## INPUT RECORDS

--------------------

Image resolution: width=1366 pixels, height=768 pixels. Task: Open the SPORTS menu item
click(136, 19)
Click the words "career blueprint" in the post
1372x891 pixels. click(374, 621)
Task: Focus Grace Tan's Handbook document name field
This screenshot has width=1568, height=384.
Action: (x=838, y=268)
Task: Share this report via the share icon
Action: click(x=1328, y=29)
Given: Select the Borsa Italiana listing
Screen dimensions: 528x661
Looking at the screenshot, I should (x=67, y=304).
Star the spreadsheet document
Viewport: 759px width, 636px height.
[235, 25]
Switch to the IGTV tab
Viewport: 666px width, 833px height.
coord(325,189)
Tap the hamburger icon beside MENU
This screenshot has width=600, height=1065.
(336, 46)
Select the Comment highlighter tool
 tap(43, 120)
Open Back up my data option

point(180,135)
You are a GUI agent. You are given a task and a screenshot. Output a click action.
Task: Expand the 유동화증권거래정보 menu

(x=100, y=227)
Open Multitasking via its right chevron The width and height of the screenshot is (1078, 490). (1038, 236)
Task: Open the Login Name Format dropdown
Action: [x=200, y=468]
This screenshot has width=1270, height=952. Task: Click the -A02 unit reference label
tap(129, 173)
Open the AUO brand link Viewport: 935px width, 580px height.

--------------------

## WHAT THE EXERCISE ASKS
All that is needed is the exact run of lines above from the line containing "This screenshot has width=1568, height=384." through the line containing "Given: Select the Borsa Italiana listing", both of them included.

## SOLUTION TO THE PROBLEM
This screenshot has width=1568, height=384.
Action: (x=838, y=268)
Task: Share this report via the share icon
Action: click(x=1328, y=29)
Given: Select the Borsa Italiana listing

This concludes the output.